Interview: John Curran

 
   

Dir. John Curran, US/Can, 2004, 101 mins

Cast: Mark Ruffalo, Laura Dern, Peter Krouse, Naomi Watts, Sam Charles

Four top actors – Six Feet Under’s Peter Krause, Mark Ruffalo, Naomi Watts and Laura Dern – co-star in a painful adulterous tale made by fusing together short stories by novelist Andre Dubus.

Ruffalo, our protagonist, heads this all-star line-up in this seeping, intellectual marital drama by director John Curran. Watts, Krause and Dern shore up what could have and should have been a very powerful and insightful look at the stresses and strains of infidelity. Living in a small town, Krause and Ruffalo’s characters have an uneasily masculine relationship – Ruffalo’s Jack feels belittled by his more high-flying, high-minded friend Hank and their competition extends even to going for a friendly job together.
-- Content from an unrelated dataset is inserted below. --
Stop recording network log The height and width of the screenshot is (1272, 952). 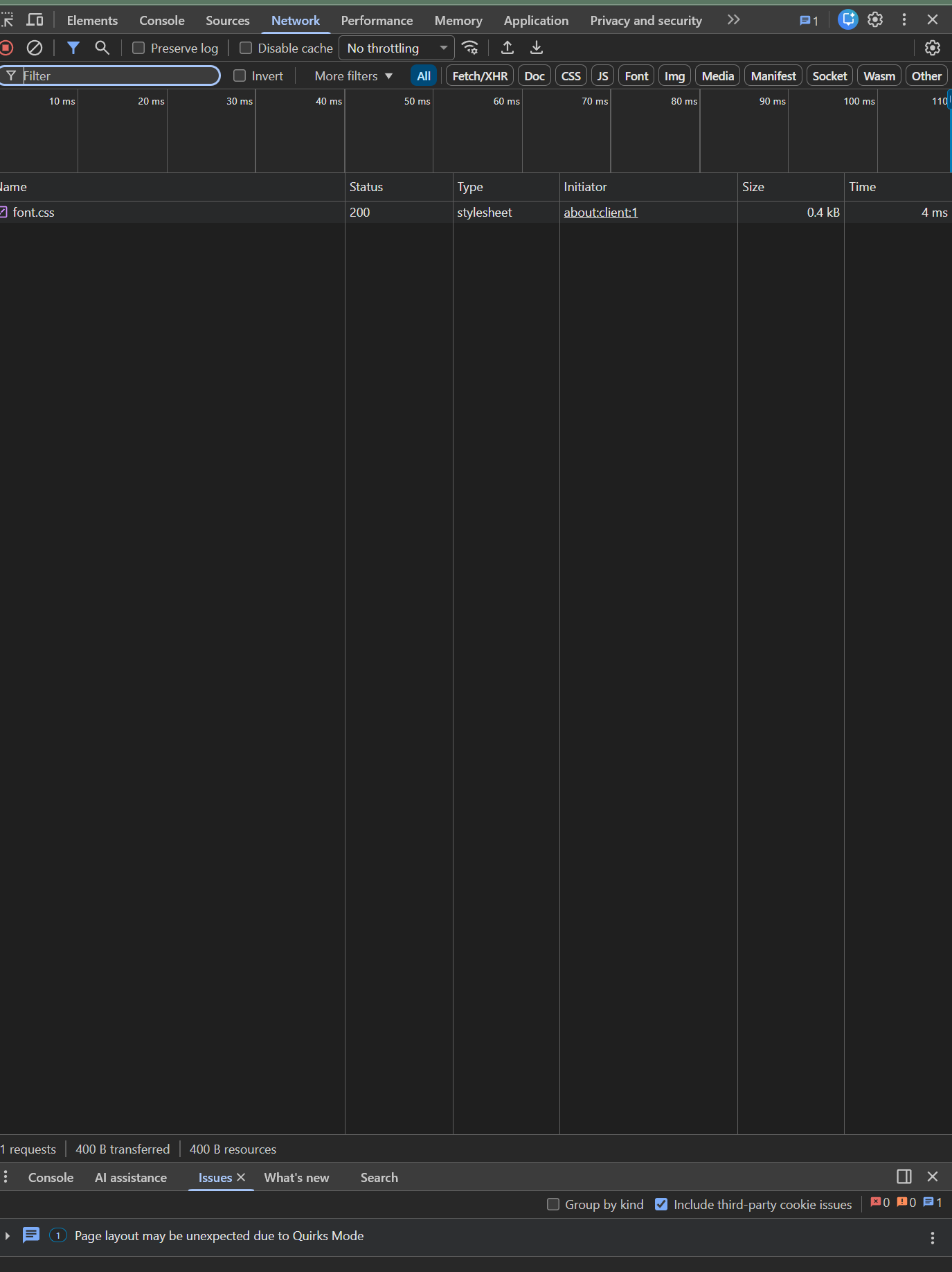tap(6, 48)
The women of each are unsettlingly different: Watts’ character Edith is sensitive, more sensible and slightly more sane than that of her friend Terry (Dern), a woman who can capture more fury than previous suspected. But Curran keeps what should be brought to the fore in these claustrophobic, adulterous friendships at arm’s length. The situation is never allowed to blow out fully or to settle.

There are few moments of humour and even fewer moments of grace, despite the efforts of Watts, whose character has more chances of it any anyone else. Glimpses of searing insight pan out into a shallow, self-satisfied statement about the confines of marriage and the desire for what is perhaps too carnally available. Despite the beauty of the film, the craft of the acting and the sinuous pace, it is ultimately as tale about people whose relationships have turned in on them - and they have only themselves to blame for their problems. This is a cinematic summation of the sign above the AA meeting: “My best thinking got me here.”